しっぺ返しの成功の秘訣は、(1)上品であること(自分からは決して裏切らないこと)、(2)相手の裏切りには即座に報復すること、(3)心が広いこと(一度裏切りにあっても、相手が再び協調をすればこちらも協調すること)、(4)相手に対してわかりやすい行動をとること。

しっぺ返しは未来係数wが十分大きく、かつそのときに限って集団安定である。wの臨界値は点数表の4つの値である、T(Temptation)、R(Reward)、P(Punishment)、S(Sucker)の関数であり、(T-R)/(R-S)と、(T-R)/(T-P)の大きい方の値として表される。[60]
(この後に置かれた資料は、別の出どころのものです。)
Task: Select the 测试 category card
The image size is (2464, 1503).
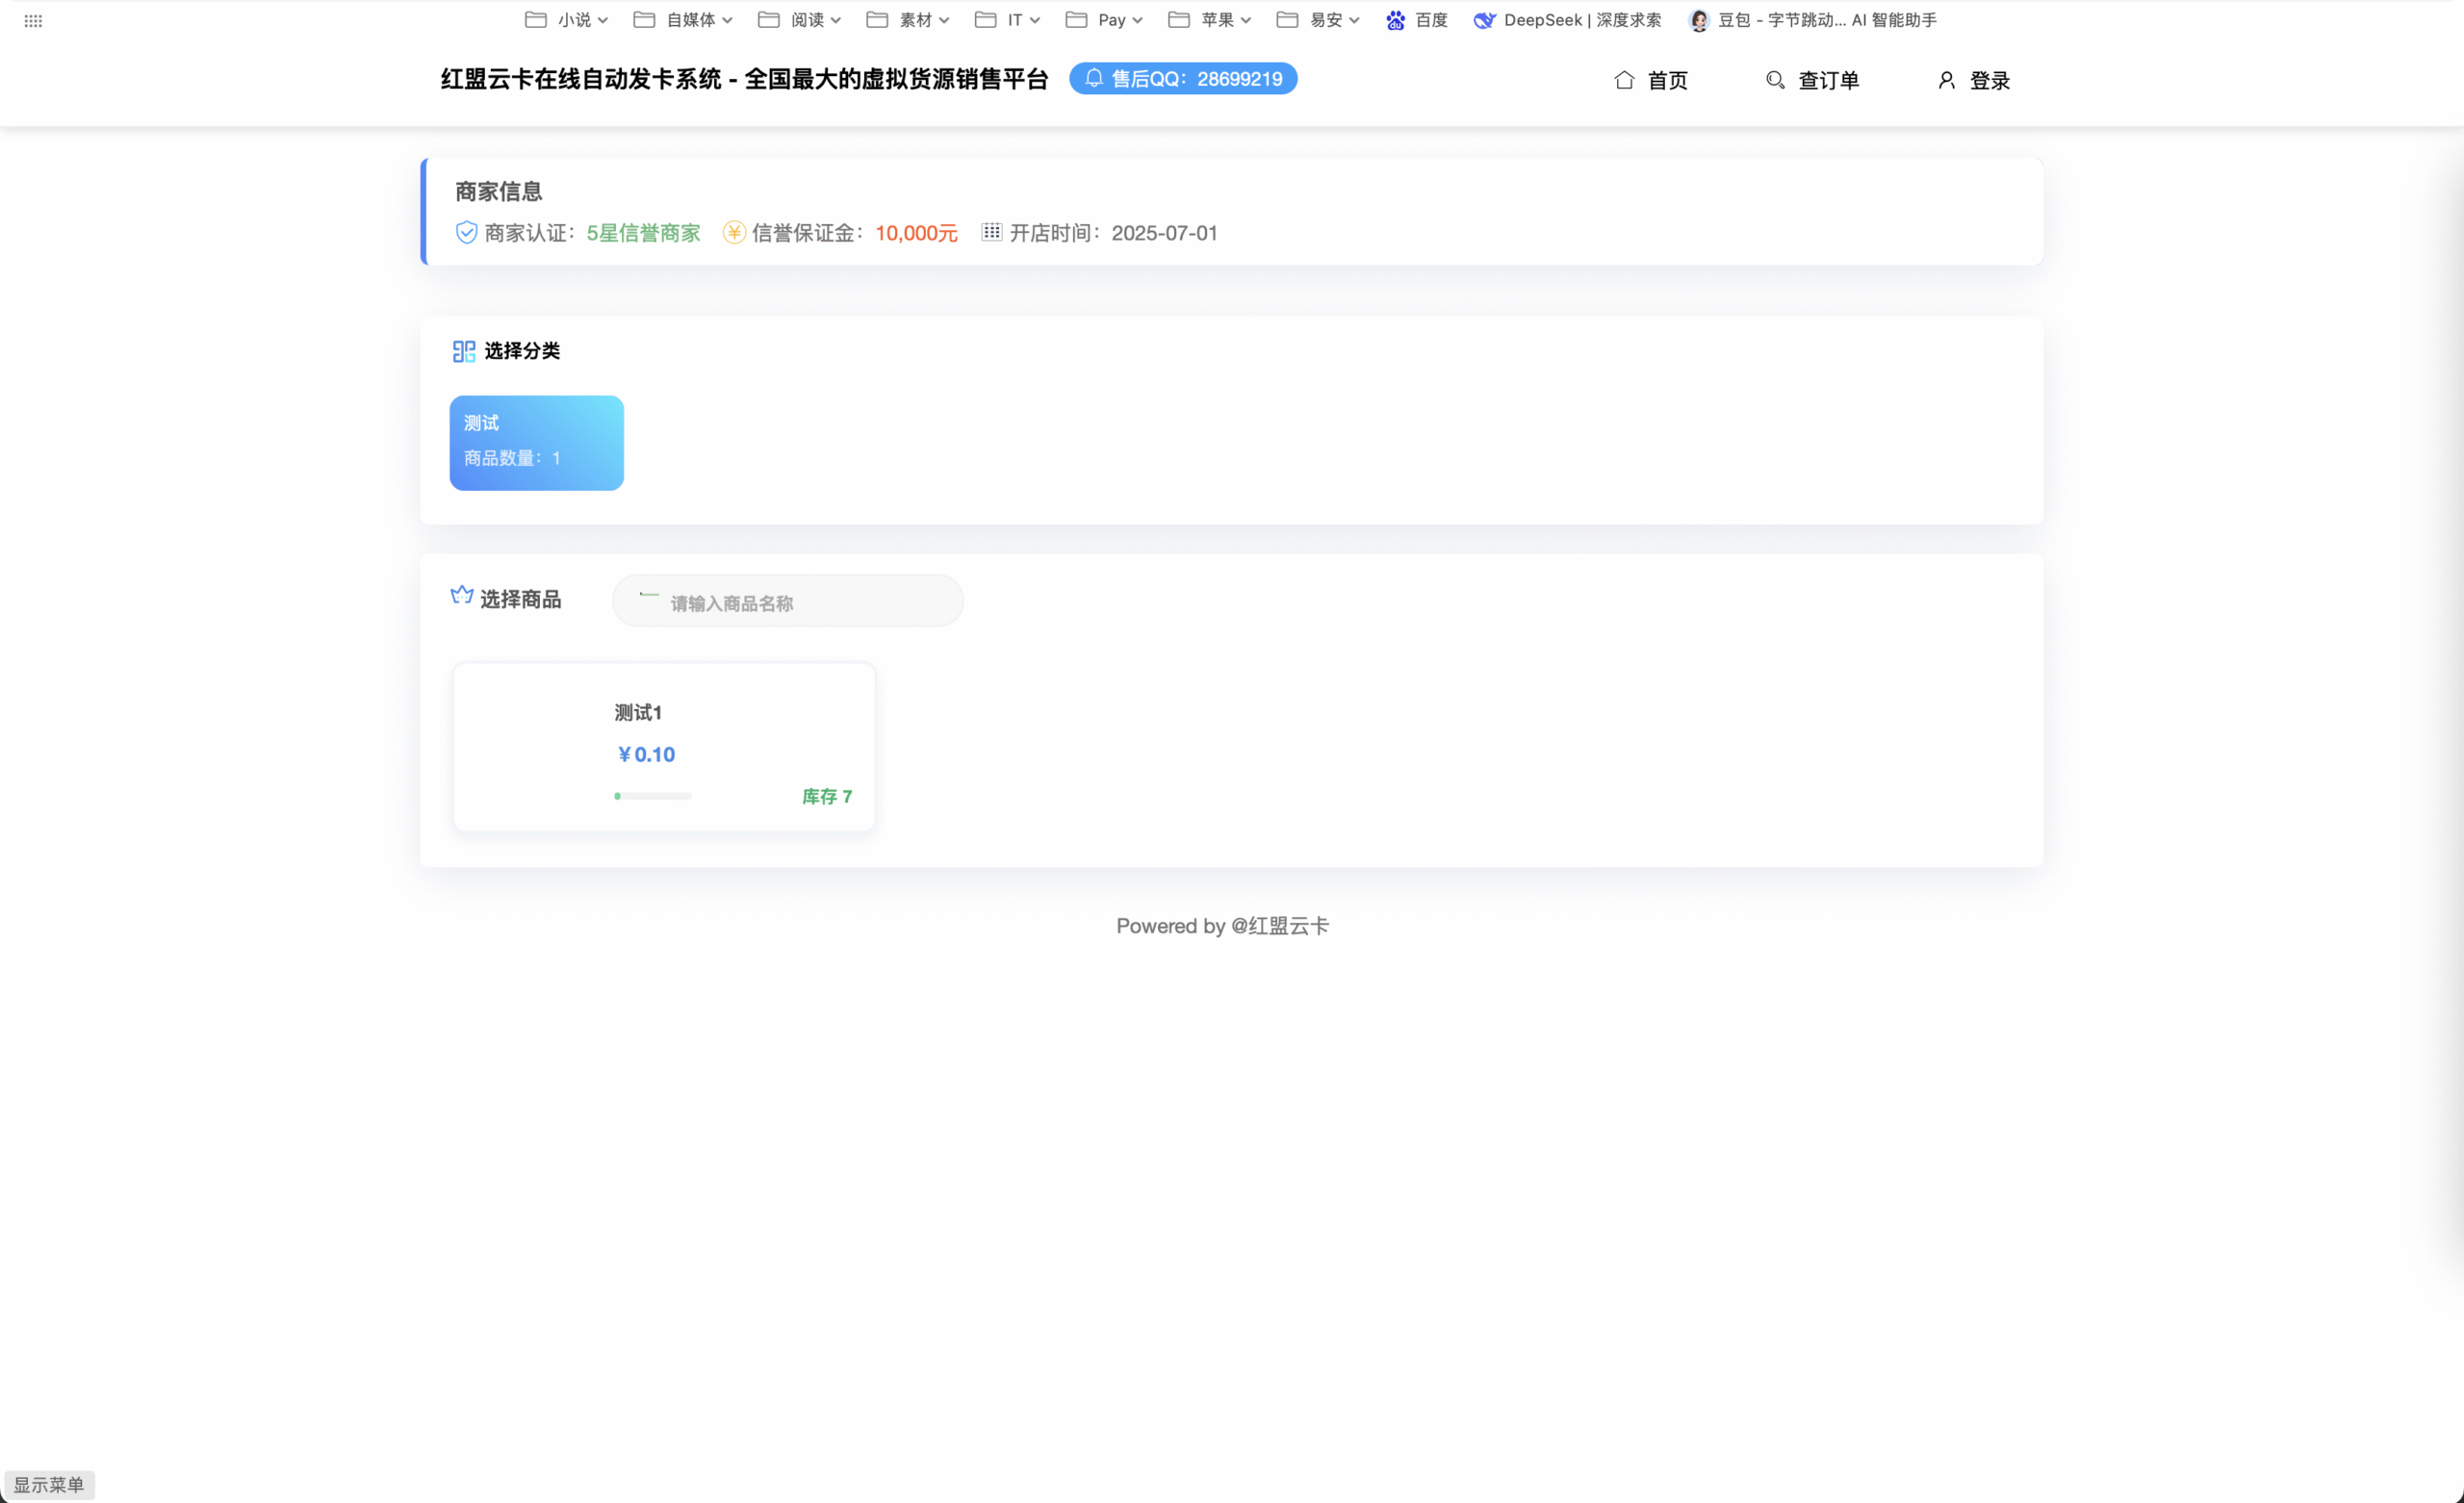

プレイヤーの間に強い敵愾心がある場合にも、協調が生まれる場合がある。第一次世界大戦時の塹壕戦の例。


集団中のすべての個体がある戦略を採用していて、別の戦略をとるごくまれな突然変異の個体が侵入を試みても必ず失敗するならば、このときに多数派がとる戦略は進化的に安定であるという。[99]


二個体が将来つきあう回数を当事者たちが知っているときには、いつも裏切る戦略だけが進化的に安定となる。[98]


安定した協調関係が生まれるためには、つきあいが長期に渡り、かつこれまで自分がつきあった相手を識別できるような場合である。バクテリアは、一個体としかつきあわず、相手の最近の挙動にのみ反応するという戦略を用いている。


「全面裏切り」の中においても、内輪づきあいをする割合が高くなれば、それを打ち負かすことができる。実際、しっぺ返しはいろいろな戦略が混在するときに、たくましさを発揮した。[106]
協調関係の進化のためには、何らかの社会構造が必要である。レッテル、評判、法規、領域性など。[150]


非ゼロ和社会においては、自分の利益を高めようと思うなら相手よりもうまくやろうと思う必要はない。大勢の違った相手とはつきあう時は特にそうである。[117]


チェスのようなゼロ和ゲームとは異なり、囚人のジレンマにおいては相手がこちらをやり込めようとしていると決め付けるべきではない。[128]